Esther, élève de Première à Paris, voit des avantages à cette initiative. "C'est super sur le papier", confie-t-elle. Cependant, elle s'inquiète des conséquences futures : "Quand on atteindra 15 ans, les jeunes seront submergés d'un coup. Il vaudrait mieux interdire jusqu'à 14 ans pour faciliter l'entrée au lycée".
Pour elle, il serait aussi judicieux de bannir certains réseaux qui encouragent le scrolling, néfaste pour la santé mentale, tout en maintenant d'autres outils essentiels pour la sociabilité.
Aya, une jeune de 11 ans, partage cet avis nuancé. "C'est à la fois positif et négatif", explique-t-elle. "Certains deviennent accros, c'est dangereux, surtout avec le contenu inapproprié sur TikTok. Mais c'est une manière d'alerter rapidement mes parents en cas d’urgence".
À Marseille, une élève de 16 ans a déjà pris les devants en supprimant TikTok de son téléphone. "Ça m'occupait trop l'esprit, je laissais mes devoirs de côté. Je trouve que cette interdiction est une bonne idée".

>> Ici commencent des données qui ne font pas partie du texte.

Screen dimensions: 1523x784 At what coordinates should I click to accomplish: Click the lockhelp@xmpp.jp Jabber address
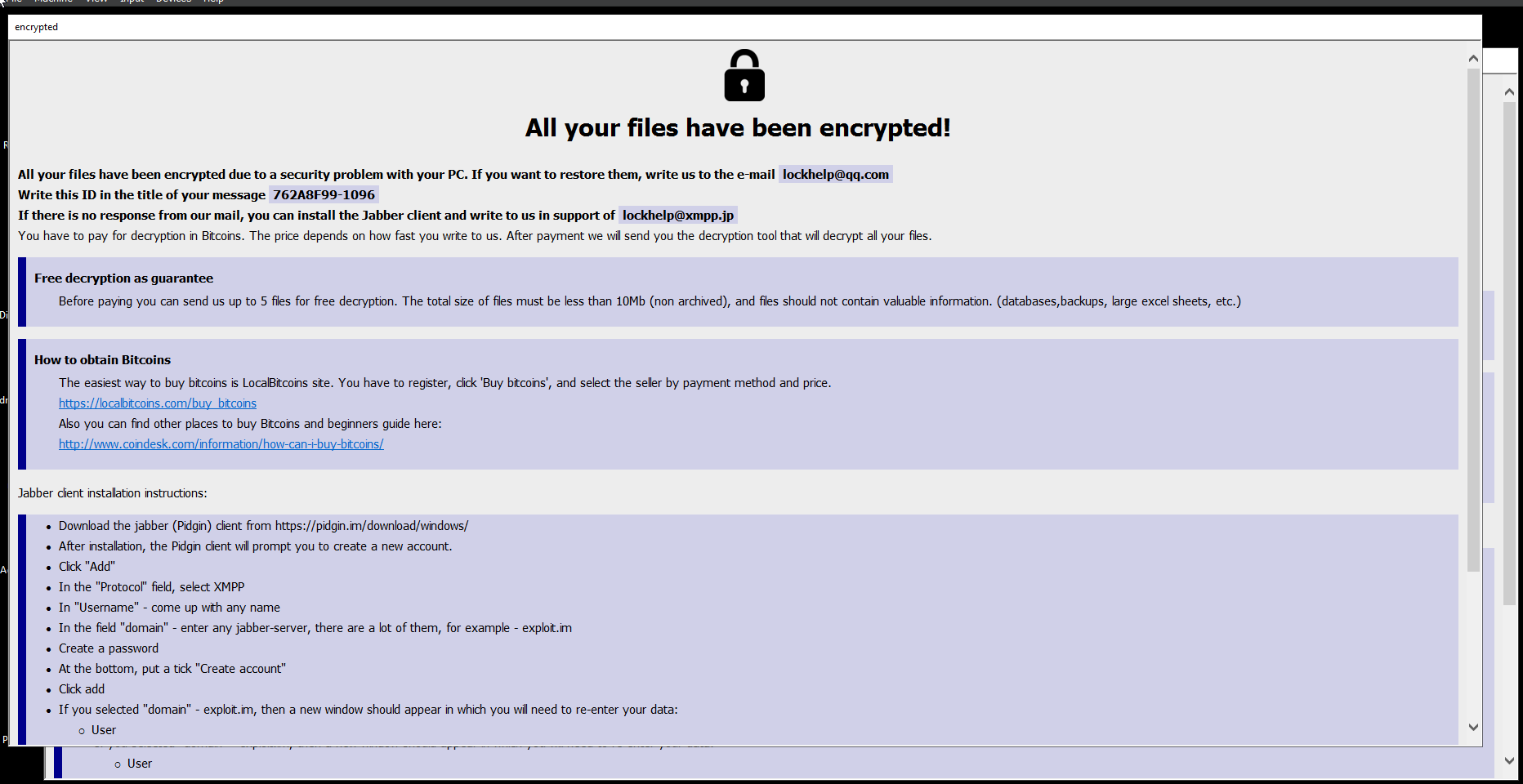coord(678,215)

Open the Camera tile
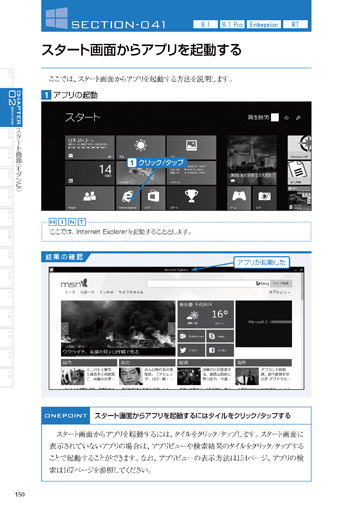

Un sondage Odoxa de 2025 révèle que 79% des parents soutiennent cette interdiction, tandis que 67% des jeunes s'y déclarent favorables. Les avis des jeunes mettent également en lumière des réalités inquiétantes : près de la moitié se sont déjà sentis mal à l'aise en comparaison avec d'autres en ligne, un nombre non négligeable évoquant des expériences de harcèlement.
Cependant, au-delà de l'interdiction, beaucoup comprennent que cette décision n'est qu'une première étape. Emmanuelle Poudréas, touchée personnellement par le suicide de son fils victime de cyberharcèlement, souligne l'importance d'une approche préventive. "C'est un début, mais il faut une mobilisation plus large pour préparer nos jeunes à l'ère numérique".
La Peep, Fédération des parents d'élèves, partage ce ressenti. Son président, Emmanuel Garot, note que cette mesure pourrait engendrer une prise de conscience, mais rappelle la nécessité d'une véritable éducation et responsabilisation des jeunes autant que des plateformes.
Par ailleurs, Yliès, collégien à Paris, ne cache pas sa frustration face à l'éventuelle interdiction. "Que vais-je faire ? Je vais me retrouver à regarder le mur!", lance-t-il, tout en prévoyant déjà des méthodes pour contourner la réglementation.
En somme, la question de l'interdiction des réseaux sociaux pour les jeunes ne fait que commencer à s'installer dans le paysage éducatif français, ouvrant la voie à des réflexions plus approfondies sur la parentalité, l'éducation et la responsabilité numérique.